*Task instructions*
Your answer should be the complete set of entries, transcribed exactly.

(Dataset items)
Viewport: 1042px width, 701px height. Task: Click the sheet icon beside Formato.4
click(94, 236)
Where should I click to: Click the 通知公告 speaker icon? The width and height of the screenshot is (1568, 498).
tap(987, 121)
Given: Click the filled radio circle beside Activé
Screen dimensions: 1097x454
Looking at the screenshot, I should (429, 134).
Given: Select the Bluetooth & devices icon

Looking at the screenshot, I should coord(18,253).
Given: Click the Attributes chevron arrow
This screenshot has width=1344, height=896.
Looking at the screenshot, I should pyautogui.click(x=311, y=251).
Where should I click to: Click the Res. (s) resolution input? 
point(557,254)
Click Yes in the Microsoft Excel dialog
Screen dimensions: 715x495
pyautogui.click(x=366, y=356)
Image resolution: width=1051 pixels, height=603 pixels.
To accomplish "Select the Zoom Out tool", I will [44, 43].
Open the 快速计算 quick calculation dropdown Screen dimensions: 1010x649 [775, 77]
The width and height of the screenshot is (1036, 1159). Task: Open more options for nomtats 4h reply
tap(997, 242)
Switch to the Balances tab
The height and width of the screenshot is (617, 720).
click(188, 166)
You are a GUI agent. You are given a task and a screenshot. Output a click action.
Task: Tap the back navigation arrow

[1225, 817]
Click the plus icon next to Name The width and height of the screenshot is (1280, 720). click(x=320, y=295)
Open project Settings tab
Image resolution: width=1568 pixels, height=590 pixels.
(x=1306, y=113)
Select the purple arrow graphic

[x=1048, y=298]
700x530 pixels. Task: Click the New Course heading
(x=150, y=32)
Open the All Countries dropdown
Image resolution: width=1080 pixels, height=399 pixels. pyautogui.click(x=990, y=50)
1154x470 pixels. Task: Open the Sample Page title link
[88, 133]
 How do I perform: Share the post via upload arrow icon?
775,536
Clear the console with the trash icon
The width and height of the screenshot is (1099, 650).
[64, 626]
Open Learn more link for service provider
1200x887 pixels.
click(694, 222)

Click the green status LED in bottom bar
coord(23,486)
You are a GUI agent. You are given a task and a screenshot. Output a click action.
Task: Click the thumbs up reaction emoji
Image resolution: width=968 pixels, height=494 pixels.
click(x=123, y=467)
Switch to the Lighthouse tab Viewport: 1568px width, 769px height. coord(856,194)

*Written answer*
Viewport: 1042px width, 701px height. Task: Click the sheet icon beside Formato.4
click(94, 236)
Where should I click to: Click the 通知公告 speaker icon? The width and height of the screenshot is (1568, 498).
tap(987, 121)
Given: Click the filled radio circle beside Activé
Screen dimensions: 1097x454
Looking at the screenshot, I should (429, 134).
Given: Select the Bluetooth & devices icon

Looking at the screenshot, I should coord(18,253).
Given: Click the Attributes chevron arrow
This screenshot has width=1344, height=896.
Looking at the screenshot, I should pyautogui.click(x=311, y=251).
Where should I click to: Click the Res. (s) resolution input? 
point(557,254)
Click Yes in the Microsoft Excel dialog
Screen dimensions: 715x495
pyautogui.click(x=366, y=356)
Image resolution: width=1051 pixels, height=603 pixels.
To accomplish "Select the Zoom Out tool", I will [44, 43].
Open the 快速计算 quick calculation dropdown Screen dimensions: 1010x649 [775, 77]
The width and height of the screenshot is (1036, 1159). Task: Open more options for nomtats 4h reply
tap(997, 242)
Switch to the Balances tab
The height and width of the screenshot is (617, 720).
click(188, 166)
You are a GUI agent. You are given a task and a screenshot. Output a click action.
Task: Tap the back navigation arrow

[1225, 817]
Click the plus icon next to Name The width and height of the screenshot is (1280, 720). click(x=320, y=295)
Open project Settings tab
Image resolution: width=1568 pixels, height=590 pixels.
(x=1306, y=113)
Select the purple arrow graphic

[x=1048, y=298]
700x530 pixels. Task: Click the New Course heading
(x=150, y=32)
Open the All Countries dropdown
Image resolution: width=1080 pixels, height=399 pixels. pyautogui.click(x=990, y=50)
1154x470 pixels. Task: Open the Sample Page title link
[88, 133]
 How do I perform: Share the post via upload arrow icon?
775,536
Clear the console with the trash icon
The width and height of the screenshot is (1099, 650).
[64, 626]
Open Learn more link for service provider
1200x887 pixels.
click(694, 222)

Click the green status LED in bottom bar
coord(23,486)
You are a GUI agent. You are given a task and a screenshot. Output a click action.
Task: Click the thumbs up reaction emoji
Image resolution: width=968 pixels, height=494 pixels.
click(x=123, y=467)
Switch to the Lighthouse tab Viewport: 1568px width, 769px height. coord(856,194)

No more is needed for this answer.